EXERCISE OBJECTIVE ▸ Add 120 to every coordinate value and write out everything from the line containing "DAFTAR (384, 1378)" down to the end of the stored data, keeping every line in that stretch.

Stored data ▸

** Start **

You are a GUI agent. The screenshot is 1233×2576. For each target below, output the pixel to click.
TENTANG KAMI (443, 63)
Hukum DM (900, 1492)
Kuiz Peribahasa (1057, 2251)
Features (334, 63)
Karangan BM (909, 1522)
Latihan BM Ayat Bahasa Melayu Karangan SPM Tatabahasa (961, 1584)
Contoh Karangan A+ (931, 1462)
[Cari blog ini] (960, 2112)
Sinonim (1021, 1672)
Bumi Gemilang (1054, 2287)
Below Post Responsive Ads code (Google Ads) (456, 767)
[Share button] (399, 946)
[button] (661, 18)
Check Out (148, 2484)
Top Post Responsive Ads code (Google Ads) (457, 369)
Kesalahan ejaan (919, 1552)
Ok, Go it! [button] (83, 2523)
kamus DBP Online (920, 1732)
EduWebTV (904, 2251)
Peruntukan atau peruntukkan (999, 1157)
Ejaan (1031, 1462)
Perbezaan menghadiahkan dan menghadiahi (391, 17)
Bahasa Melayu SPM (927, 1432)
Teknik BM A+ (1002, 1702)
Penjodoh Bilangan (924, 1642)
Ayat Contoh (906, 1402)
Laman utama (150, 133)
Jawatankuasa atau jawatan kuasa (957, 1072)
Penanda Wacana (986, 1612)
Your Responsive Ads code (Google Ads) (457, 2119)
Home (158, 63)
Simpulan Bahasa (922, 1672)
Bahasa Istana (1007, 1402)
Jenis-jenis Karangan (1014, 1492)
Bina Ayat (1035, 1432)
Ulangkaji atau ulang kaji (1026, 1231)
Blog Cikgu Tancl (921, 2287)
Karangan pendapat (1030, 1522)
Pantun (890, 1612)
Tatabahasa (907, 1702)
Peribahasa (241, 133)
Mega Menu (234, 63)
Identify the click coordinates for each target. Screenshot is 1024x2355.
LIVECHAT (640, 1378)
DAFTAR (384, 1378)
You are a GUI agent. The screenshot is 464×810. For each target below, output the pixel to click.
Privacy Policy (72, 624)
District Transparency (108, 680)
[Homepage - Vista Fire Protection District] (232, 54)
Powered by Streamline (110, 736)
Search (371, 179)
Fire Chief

** End **

RESULT OF THIS TASK ▸
DAFTAR (504, 1498)
You are a GUI agent. The screenshot is 464×810. For each target below, output the pixel to click.
Privacy Policy (192, 744)
District Transparency (228, 800)
[Homepage - Vista Fire Protection District] (352, 174)
Powered by Streamline (230, 856)
Search (491, 299)
Fire Chief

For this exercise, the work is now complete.